Quattro (ex) preti, una suora a fare da guardiana. Questo è il club. Uomini che hanno peccato in ogni modo – pedofili, trafficanti di bambini, fiancheggiatori… – e che sono stati allontanati dalla Chiesa ma nel proprio Purgatorio in terra continuano a sbagliare, si arrabattano, cercano una via di scampo alla propria prigione. “Siamo condannati a vivere in corpi disonesti” dice uno dei preti al confino.
E mentre le giornate scorrono apparentemente tutte uguali – si prega, si mangia, si beve, si allena un levriero, si fa pulizia – nel club, suo malgrado, arriva un nuovo membro. L’ennesimo peccatore che oltre alla propria disperazione (non per la colpa, sia chiaro, ma per la pena) si trascina appresso una delle sue vittime: Sandokan, bambino abusato divenuto un adulto disturbato.
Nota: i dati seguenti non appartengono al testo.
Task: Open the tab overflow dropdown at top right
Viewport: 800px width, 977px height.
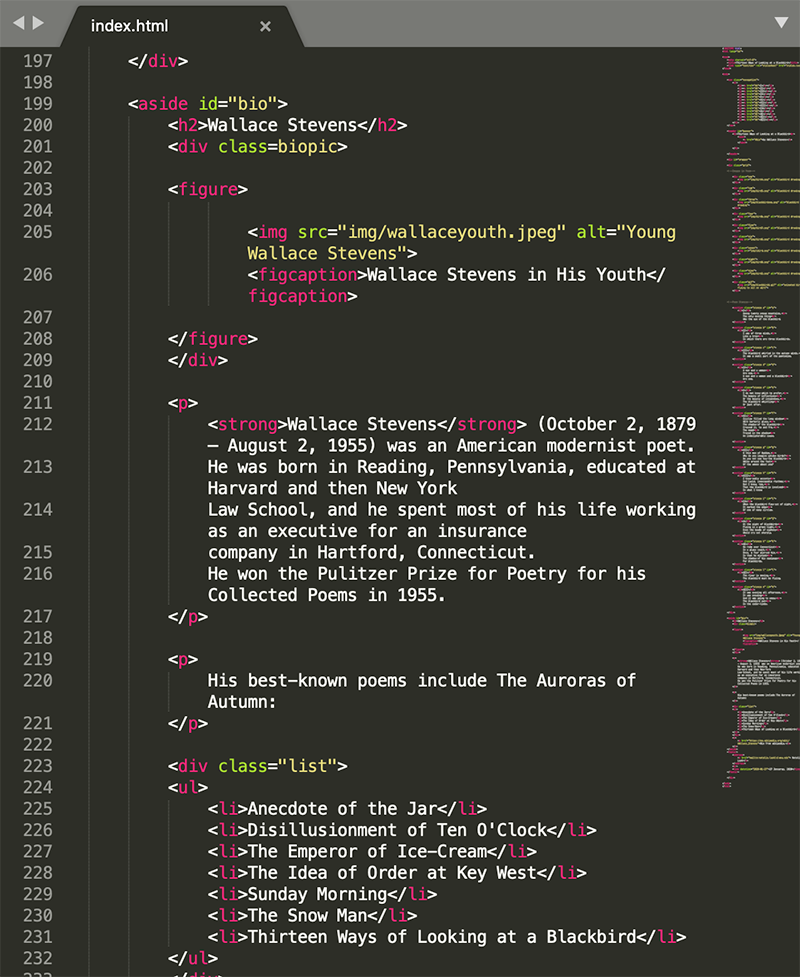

E mentre la situazione precipita, ecco comparire Padre García (Marcelo Alonso): giovane gesuita e affascinante inquisitore che ha il compito di fare giustizia, rispolverare le colpe, riaprire ferite e, soprattutto, essere certo che ciascun ospite ricordi perché si trova nella casa; e, infine, liberarsi di questi casi umani, perché la Chiesa sta facendo “pulizia”.
Pablo Larraín Matte voleva raccontare la naturalezza del male e c’è riuscito. Voleva mostrare la contraddittorietà di esseri umani che sanno essere tanto amorevoli quanto spregevoli e, incredibilmente, riescono a convivere con l’assurdo della propria condizione: dei prigionieri volontari, religiosi senza dio, colpevoli vittime che vivono una vita santa nel peccato.
Manca però la misura perché Larrain forza la mano. Ed ecco il prete che si masturba sull’inginocchiatoio, il giovane disagiato e abusato e amante (troppe parti da interpretare e il risultato a tratti è grottesco) che declama le violenze sessuali subite con dovizia di dettagli, i ragazzi sulla spiaggia che dialogano a vanvera e aspettano solo di servire al racconto e fare il proprio (sporco) lavoro narrativo, l’inquisitore che sembra un torturatore… con un finale che è il trionfo della tenebra sulla luce.
C’è un estremo compiacimento per ciò che è ripugnante, indigesto ed eccessivo. Un’estetica del disgusto – qui c’è bravura, non c’è che dire – che dobbiamo subire come si subisce il Male. Appigli non ce ne sono (a parte la musica di Carlos Cabezas) e i personaggi sono intrinsecamente malsani e patologici: i cattivi sono nel peccato da troppo tempo e gli agnelli, gli innocenti sono stati sopraffatti e contagiati, per non dire dei salvatori che, in realtà, si rivelano minacciosi aguzzini.
A parte un doppiaggio cataclismatico, senza dubbio è un film potente (prepotente) che porta in scena attori solidi ma che rinunciando al chiaroscuro emotivo, genera un “troppo pieno” indigesto. Grandi applausi dalla critica, pubblico prostrato.
Il club che abita questa casa resta comunque uno spunto potentissimo, così come è forte e pressante la domanda da cui nasce la storia: che ne è degli uomini di Dio allontanati dalla Chiesa? E la risposta è più spaventosa del previsto.